Created attachment 13052
pcap file containing UCP message operation 30 with alphanumeric message "message"
Build Information:
TShark 1.10.6 (Git Rev Unknown from unknown)
Copyright 1998-2014 Gerald Combs <gerald@wireshark.org> and contributors.
This is free software; see the source for copying conditions. There is NO
warranty; not even for MERCHANTABILITY or FITNESS FOR A PARTICULAR PURPOSE.

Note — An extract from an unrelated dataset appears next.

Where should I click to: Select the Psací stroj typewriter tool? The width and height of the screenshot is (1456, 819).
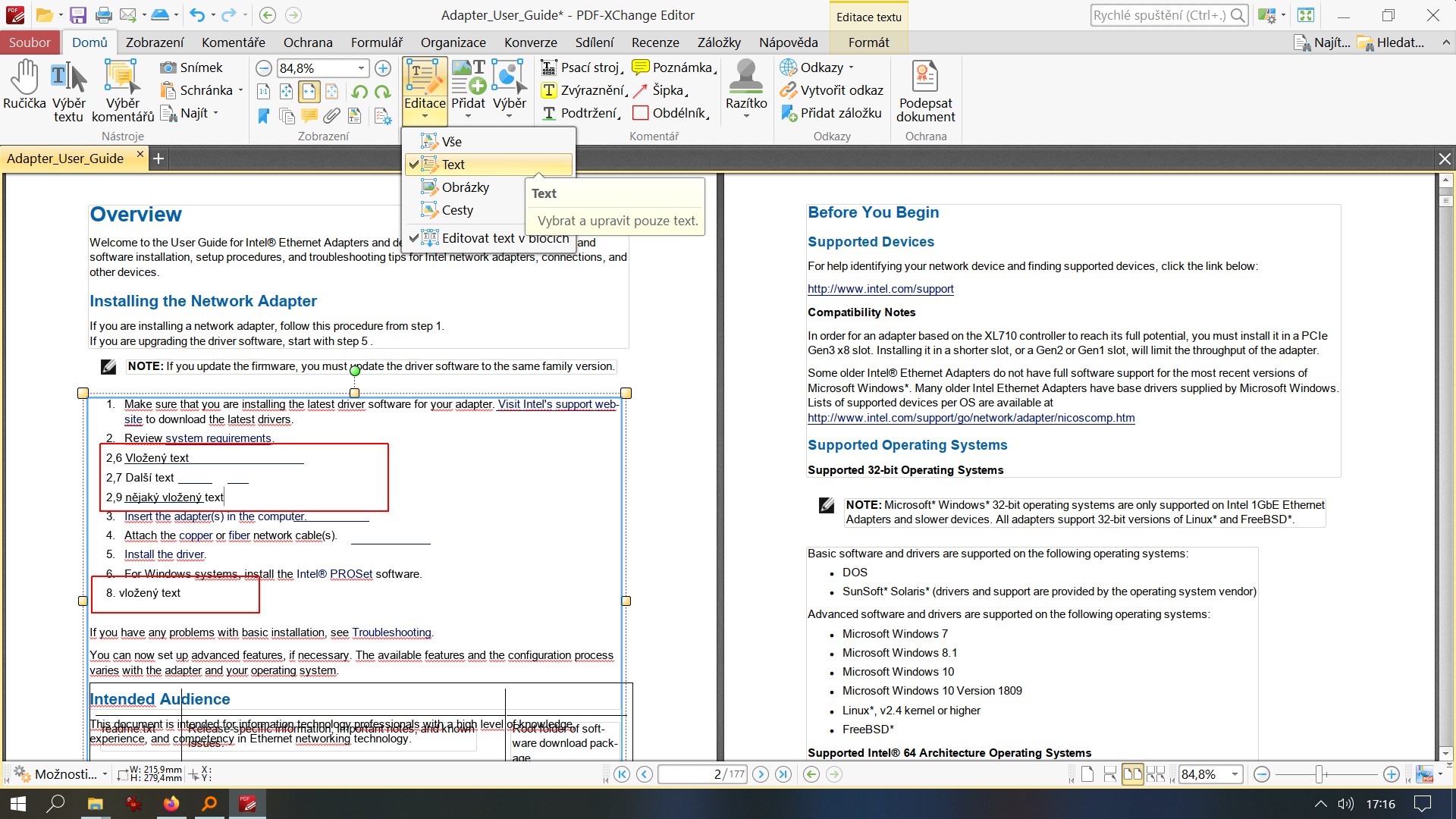coord(582,67)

Compiled (64-bit) with GLib 2.36.4, with libpcap, with libz 1.2.7, with POSIX
capabilities (Linux), without libnl, with SMI 0.4.8, with c-ares 1.10.0, with
Lua 5.1, without Python, with GnuTLS 3.1.20, with Gcrypt 1.5.3, with MIT
Kerberos, with GeoIP.
Running on Linux 3.14.17-100.fc19.x86_64, with locale en_US.utf8, with libpcap
version 1.4.0, with libz 1.2.7.
Intel(R) Core(TM) i5-4570 CPU @ 3.20GHz
Built using gcc 4.8.2 20131212 (Red Hat 4.8.2-7).

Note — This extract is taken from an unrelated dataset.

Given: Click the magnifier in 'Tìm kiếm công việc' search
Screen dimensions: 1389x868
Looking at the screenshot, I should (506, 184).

Dissector does not decode data (alphanumeric message) of UCP operation 30.
(In reply to Martin Kaiser from comment #1) > does this look ok? but what's the meaning of the trailing B5 byte? > (see also https://code.wireshark.org/review/#/c/4098/ ) > > Universal Computer Protocol > Transaction Reference Number: 0 > Length: 75 > Type: Operation (79) > Operation: SMS message transfer (30) > Data > AdC: 49173789456 > OAdC: 6006 > AC: 8066 > NRq: NAdC used (49) > NAdC: 49172123456 > NPID: Mobile station (100) > AMsg: message > > [...] > 0070 33 34 35 36 2f 30 31 30 30 2f 2f 2f 2f 36 44 36 3456/0100////6D6 > 0080 35 37 33 37 33 36 31 36 37 36 35 2f 42 35 03 57373616765/B5. Sorry, by accident I added another comment (no. 2) instead of replying to this one.My reply: It does look good. The trailing B5 byte is the UCP checksum of the message.